LES MULES DANS LE PERCHE ,

Publié le 28 Mars 2026

La mule n'est pas un accident de reproduction. C'est le résultat de deux millénaires de sélection délibérée pour produire l'animal de travail le plus complet qui existe en terrain difficile. La France possède l'une des traditions mulassières les plus anciennes d'Europe, notamment dans les Pyrénées, les Alpes et le Massif Central.
La mule est le produit du croisement entre un âne mâle (baudet) et une jument. Le résultat combine le meilleur des deux parents par ce que la génétique appelle la vigueur hybride : la mule surpasse ses deux géniteurs en résistance, santé et longévité.
Ce qui la rend supérieure au cheval pour le travail en montagne française :
Sabot plus dur et plus étroit. Le sabot de la mule est plus compact que celui du cheval et plus résistant que celui de l'âne, conçu pour les terrains pierreux, les pentes et les sentiers de montagne. Une mule travaille en montagne sans ferrage là où un cheval aurait besoin d'être ferré toutes les 6 à 8 semaines. Dans les Pyrénées, les chemins escarpés des Alpes et les drailles du Massif Central, la mule reste le seul moyen de transport fiable dans les passages les plus étroits.
Thermorégulation supérieure. La mule transpire moins que le cheval en travail intensif et récupère sa température plus rapidement au repos. Lors de longues journées de travail en été, une mule peut travailler 2 à 3 heures de plus qu'un cheval de taille équivalente avant de nécessiter une pause pour excès de chaleur.
Consomme moins par kilo de travail fourni. Une mule de 400 kg a besoin de 30 à 40 % moins de fourrage qu'un cheval du même poids pour le même rendement. Dans les zones de montagne où le fourrage est rare ou coûteux, cette différence détermine la viabilité économique de l'animal.

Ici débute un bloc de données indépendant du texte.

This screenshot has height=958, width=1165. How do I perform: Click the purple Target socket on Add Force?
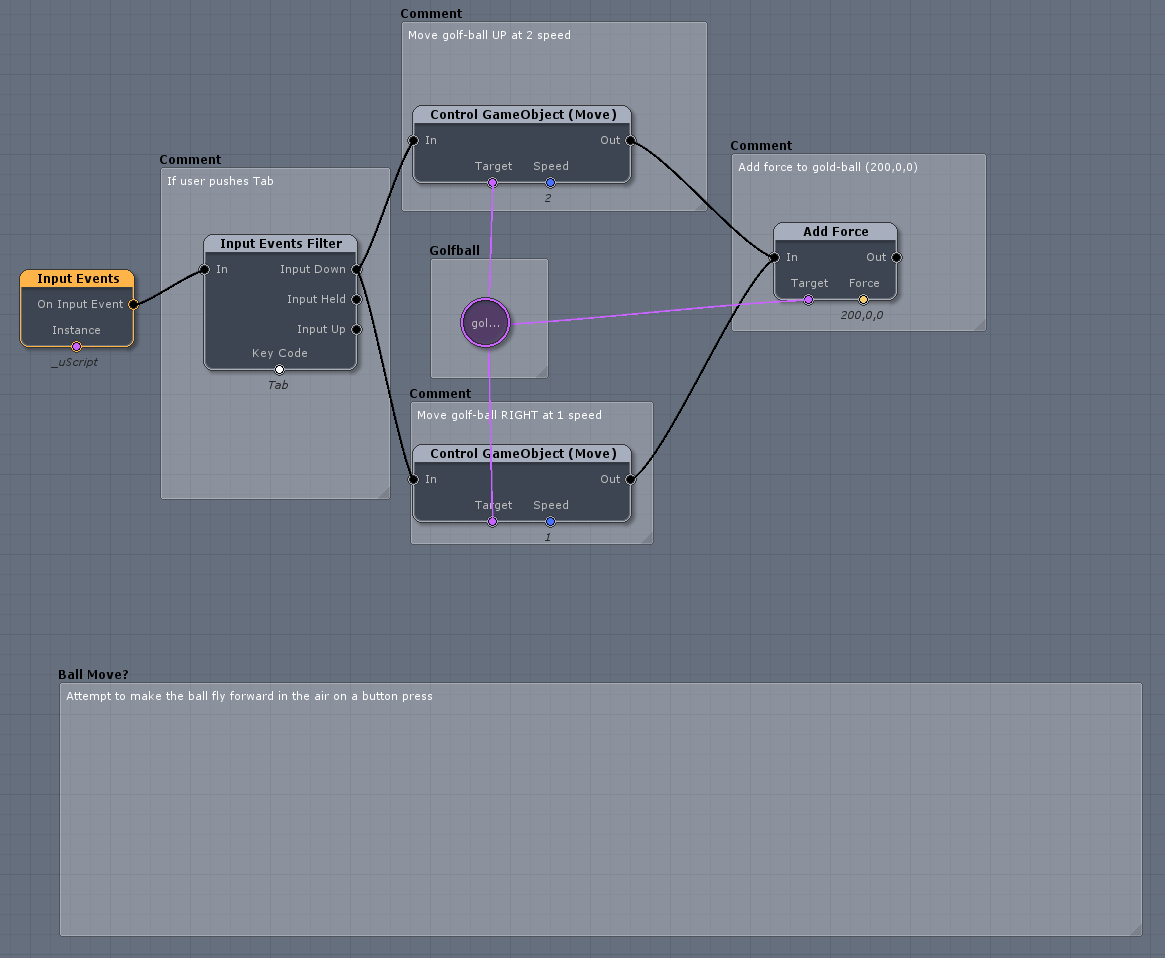pos(808,299)
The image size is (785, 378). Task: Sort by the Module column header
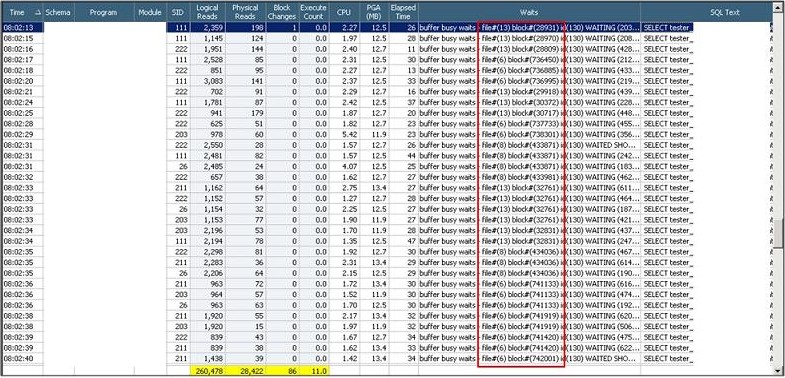(x=150, y=13)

Vit plus longtemps et travaille plus d'années. Un cheval de travail a une durée de vie utile de 15 à 20 ans. Une mule bien entretenue travaille jusqu'à 30 ans à pleine capacité et peut atteindre 40 ans. Pour un éleveur de montagne, acheter une mule jeune représente un investissement unique pour une génération de travail.
L'entêtement comme dispositif de sécurité. La mule refuse d'avancer sur un terrain qu'elle juge dangereux. Ce n'est pas de l'incompréhension, c'est une évaluation du risque plus prudente que celle du cheval. Le cheval s'engage dans le passage périlleux sous la pression du meneur. La mule s'arrête. En transport de charge sur terrain accidenté, ce refus a sauvé des vies et des chargements pendant des siècles.
Pourquoi on en parle si peu :
La mule est stérile. Sa combinaison chromosomique (63 chromosomes : 32 de l'âne + 31 de la jument) empêche la reproduction. Chaque mule nécessite donc un nouvel investissement en croisement, ce qui l'a rendue moins pratique lorsque la mécanisation a gagné les plaines. En terrain accidenté où les machines ne passent pas, la mule n'a jamais été remplacée. Elle a simplement disparu des regards.
La tradition mulassière française repose historiquement sur les baudets du Poitou croisés avec des juments locales. Aujourd'hui encore, dans les estives pyrénéennes, sur les alpages et dans les zones forestières du Massif Central, la mule transporte ce qu'aucun véhicule ne peut transporter.
L'animal le plus compétent de la montagne française n'a jamais eu besoin de publicité parce qu'il n'a jamais cessé d'être indispensable.